Extract:

- Episode no.: Season 8 Episode 9
- Directed by: Gary Halvorson
- Written by: Shana Goldberg-Meehan
- Production code: 227410
- Original air date: November 22, 2001

Guest appearance
- Brad Pitt as Will Colbert;

Episode chronology
| ← Previous "The One with the Stripper" | Next → "The One with Monica's Boots" |
- Friends season 8

= The One with the Rumor =

"The One with the Rumor" is the ninth episode of the eighth season of the American television situation comedy Friends, which aired on NBC on November 22, 2001. It continues the series' annual Thanksgiving-themed episode tradition, and guest-stars cast member Jennifer Aniston's then-husband Brad Pitt in the uncredited role of Will Colbert, who reveals that, fueled solely by his hatred of Rachel Green (Aniston), he and Ross (David Schwimmer) were part of a club in high school that spread a rumour that Rachel was a hermaphrodite.

The episode was directed by Gary Halvorson and written by Shana Goldberg-Meehan. It was nominated for multiple Primetime Emmy Awards, but was criticized as "insulting" by a national intersex education group.

==Plot==
Monica invites an old school friend of hers and Ross' for Thanksgiving, Will Colbert (Brad Pitt). However, Will reacts very badly when learning that Rachel, who he hated in high school because of her bullying him, will be joining them for dinner. Rachel is immediately attracted to Will, unable to recognize him, but Will is openly hostile and this culminates in his proud announcement that he and Ross founded a club in high school that initiated a rumor that she was a hermaphrodite, which was spread throughout their entire high school. Rachel feels betrayed by Ross until Monica reminds her that she started a rumor of her own that Ross made out with the school's 50-year-old librarian, though a horrified Ross confirms it as true. Rachel demands that Ross recant the rumor by calling everyone from school, but Monica puts them both in their place by reminding them that Rachel's rumor put Ross on the social radar, that Ross and Will's rumor had no effect whatsoever on Rachel's queen bee status and that they have too much important history to fixate on the past. They agree to be civil and reveal to Will that they are now having a baby together. Will is completely dumbfounded by this revelation but takes pleasure in the fact that Ross got Rachel pregnant but is not going to marry her. He tries to give Ross a high-five to celebrate, but when Ross refuses, Phoebe, who has been crushing on Will the entire evening, takes the opportunity to hug him.

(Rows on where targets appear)

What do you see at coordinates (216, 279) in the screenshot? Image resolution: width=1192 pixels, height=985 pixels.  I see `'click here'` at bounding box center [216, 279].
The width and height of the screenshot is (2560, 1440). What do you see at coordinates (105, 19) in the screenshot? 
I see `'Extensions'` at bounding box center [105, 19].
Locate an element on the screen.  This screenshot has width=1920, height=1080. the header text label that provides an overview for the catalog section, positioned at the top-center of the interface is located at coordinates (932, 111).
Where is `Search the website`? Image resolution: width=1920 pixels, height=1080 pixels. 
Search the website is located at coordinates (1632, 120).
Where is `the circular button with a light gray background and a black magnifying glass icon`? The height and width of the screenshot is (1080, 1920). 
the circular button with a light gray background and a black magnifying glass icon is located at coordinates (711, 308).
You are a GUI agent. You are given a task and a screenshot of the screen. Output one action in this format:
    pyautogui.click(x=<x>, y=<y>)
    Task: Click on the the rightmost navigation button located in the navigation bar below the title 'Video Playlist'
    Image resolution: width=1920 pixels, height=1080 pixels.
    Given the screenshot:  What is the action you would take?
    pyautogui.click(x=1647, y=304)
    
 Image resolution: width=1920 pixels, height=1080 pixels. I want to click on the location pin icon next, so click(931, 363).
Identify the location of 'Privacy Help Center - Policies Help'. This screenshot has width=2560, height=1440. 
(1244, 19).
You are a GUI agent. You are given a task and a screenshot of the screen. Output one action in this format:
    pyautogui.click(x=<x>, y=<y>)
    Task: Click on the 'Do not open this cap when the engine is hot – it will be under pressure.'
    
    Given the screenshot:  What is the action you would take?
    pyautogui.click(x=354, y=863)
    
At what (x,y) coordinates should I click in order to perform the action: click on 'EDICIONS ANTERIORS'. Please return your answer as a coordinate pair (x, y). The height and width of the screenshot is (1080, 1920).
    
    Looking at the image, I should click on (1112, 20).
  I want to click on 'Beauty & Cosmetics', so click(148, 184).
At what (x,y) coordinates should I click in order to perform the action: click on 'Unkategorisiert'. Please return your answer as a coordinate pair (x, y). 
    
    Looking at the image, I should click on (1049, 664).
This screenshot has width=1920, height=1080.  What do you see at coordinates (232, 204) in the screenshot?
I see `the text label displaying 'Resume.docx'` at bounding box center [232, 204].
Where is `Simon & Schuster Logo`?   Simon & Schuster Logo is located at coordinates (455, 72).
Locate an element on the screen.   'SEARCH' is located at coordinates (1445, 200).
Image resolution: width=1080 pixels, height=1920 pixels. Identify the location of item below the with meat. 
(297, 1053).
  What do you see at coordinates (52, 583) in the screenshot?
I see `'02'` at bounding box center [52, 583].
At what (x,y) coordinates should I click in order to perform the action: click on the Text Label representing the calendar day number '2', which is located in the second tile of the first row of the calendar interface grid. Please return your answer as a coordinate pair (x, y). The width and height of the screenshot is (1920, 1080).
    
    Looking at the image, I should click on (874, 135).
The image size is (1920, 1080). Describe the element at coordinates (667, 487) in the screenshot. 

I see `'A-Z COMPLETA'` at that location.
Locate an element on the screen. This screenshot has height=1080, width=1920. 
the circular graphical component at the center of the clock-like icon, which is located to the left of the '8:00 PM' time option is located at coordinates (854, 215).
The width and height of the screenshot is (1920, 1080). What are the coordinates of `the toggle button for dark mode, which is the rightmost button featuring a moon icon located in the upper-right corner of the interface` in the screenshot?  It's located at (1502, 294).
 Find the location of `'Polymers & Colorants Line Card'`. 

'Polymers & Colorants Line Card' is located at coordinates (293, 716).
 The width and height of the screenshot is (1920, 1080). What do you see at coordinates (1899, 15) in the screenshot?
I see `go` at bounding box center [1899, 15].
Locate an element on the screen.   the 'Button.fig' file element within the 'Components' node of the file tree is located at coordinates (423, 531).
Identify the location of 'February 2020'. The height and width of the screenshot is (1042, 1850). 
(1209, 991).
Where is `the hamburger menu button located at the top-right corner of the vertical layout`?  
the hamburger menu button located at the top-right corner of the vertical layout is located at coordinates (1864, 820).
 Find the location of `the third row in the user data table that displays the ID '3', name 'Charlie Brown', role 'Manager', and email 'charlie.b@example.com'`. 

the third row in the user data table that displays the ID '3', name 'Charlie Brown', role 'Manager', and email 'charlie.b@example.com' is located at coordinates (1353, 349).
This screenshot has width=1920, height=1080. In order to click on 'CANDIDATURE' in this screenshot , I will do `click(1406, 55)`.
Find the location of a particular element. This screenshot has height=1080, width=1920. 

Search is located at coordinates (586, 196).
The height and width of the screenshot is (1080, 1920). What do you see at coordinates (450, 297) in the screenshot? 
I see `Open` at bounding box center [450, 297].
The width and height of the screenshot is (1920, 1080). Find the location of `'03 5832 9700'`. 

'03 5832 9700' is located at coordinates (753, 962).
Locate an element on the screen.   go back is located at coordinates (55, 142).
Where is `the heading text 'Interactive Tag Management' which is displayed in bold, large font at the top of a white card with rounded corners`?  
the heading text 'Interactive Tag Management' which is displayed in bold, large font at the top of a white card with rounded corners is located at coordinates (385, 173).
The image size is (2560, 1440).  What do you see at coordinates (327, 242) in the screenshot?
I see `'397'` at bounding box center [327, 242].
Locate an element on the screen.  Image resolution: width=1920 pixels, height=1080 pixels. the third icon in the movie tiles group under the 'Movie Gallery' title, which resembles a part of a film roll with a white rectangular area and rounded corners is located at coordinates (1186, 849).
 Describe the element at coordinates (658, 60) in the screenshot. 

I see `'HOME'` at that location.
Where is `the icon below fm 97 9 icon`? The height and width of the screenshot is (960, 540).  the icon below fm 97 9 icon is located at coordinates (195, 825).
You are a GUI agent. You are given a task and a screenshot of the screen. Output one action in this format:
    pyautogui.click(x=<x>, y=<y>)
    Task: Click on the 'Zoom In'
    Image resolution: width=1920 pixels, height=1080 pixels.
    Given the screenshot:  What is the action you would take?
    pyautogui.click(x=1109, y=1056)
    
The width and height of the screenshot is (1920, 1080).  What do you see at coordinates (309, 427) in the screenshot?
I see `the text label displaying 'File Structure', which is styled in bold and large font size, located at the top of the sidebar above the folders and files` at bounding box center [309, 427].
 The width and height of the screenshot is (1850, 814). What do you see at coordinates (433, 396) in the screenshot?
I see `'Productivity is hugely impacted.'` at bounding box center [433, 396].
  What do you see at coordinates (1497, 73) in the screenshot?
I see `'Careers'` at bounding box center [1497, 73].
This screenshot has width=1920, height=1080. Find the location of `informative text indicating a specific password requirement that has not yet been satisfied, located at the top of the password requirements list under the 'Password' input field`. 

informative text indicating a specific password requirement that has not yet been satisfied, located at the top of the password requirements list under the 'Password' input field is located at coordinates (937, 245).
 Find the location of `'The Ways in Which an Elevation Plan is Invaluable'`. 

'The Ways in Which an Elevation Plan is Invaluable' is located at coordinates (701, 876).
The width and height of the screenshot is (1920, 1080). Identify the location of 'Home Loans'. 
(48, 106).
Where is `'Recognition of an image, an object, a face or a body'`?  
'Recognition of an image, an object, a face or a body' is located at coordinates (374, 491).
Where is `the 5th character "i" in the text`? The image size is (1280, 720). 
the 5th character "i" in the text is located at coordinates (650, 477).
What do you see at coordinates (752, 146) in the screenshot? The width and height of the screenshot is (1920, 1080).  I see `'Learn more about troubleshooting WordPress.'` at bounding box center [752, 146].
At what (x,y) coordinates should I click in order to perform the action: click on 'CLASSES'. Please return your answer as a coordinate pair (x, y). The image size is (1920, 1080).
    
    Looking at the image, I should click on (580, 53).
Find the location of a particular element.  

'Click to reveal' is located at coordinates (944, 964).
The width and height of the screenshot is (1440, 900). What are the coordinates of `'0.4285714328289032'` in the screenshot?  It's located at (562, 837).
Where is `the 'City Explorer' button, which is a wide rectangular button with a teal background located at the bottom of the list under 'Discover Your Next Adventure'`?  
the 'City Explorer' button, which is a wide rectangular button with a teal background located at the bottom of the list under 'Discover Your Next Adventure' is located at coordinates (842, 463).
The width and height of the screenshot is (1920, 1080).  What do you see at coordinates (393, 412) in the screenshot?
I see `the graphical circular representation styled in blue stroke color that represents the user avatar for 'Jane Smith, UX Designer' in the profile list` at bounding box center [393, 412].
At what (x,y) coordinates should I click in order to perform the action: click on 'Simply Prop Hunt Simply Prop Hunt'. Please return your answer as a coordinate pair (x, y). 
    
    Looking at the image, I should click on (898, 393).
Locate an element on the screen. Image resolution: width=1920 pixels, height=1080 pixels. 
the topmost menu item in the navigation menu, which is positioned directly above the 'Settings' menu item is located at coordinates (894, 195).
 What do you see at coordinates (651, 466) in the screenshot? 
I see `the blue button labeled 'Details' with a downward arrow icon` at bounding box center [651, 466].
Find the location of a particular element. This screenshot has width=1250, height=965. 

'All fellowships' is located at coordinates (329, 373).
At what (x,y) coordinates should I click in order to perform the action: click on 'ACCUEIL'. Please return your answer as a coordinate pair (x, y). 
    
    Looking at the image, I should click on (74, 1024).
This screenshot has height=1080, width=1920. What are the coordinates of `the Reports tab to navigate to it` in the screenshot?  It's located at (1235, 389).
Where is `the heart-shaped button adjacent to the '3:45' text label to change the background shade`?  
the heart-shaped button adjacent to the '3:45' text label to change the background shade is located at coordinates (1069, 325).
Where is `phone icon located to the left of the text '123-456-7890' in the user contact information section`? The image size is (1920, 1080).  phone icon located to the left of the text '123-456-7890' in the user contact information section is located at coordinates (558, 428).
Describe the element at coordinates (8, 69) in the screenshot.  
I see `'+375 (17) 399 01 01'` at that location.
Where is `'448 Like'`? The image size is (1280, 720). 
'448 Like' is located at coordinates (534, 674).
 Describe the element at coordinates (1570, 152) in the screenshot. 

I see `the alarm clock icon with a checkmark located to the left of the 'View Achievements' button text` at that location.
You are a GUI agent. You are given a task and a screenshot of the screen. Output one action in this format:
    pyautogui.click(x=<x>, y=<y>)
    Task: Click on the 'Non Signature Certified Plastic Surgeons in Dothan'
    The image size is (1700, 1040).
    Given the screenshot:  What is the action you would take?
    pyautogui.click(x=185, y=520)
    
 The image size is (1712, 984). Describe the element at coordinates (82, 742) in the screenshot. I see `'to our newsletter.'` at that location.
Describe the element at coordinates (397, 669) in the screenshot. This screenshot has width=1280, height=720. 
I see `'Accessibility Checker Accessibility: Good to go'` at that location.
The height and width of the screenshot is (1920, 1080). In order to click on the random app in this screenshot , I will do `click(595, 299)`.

Complete the following:
A. Quote the passage of the Friends episode text word for word. Begin at the words "The episode was" and stop after "intersex education group.".
B. Using the Friends episode text, decide whether each statement agrees with it. Answer yes or no and quote the words that decide it. (i) The episode was written by Gary Halvorson. (ii) Brad Pitt appeared in an uncredited role. (iii) Ross denies the rumor about the school librarian.

Answers to the exercises:
A.
The episode was directed by Gary Halvorson and written by Shana Goldberg-Meehan. It was nominated for multiple Primetime Emmy Awards, but was criticized as "insulting" by a national intersex education group.

B.
(i) No: "The episode was directed by Gary Halvorson and written by Shana Goldberg-Meehan."
(ii) Yes: "in the uncredited role of Will Colbert"
(iii) No: "a horrified Ross confirms it as true"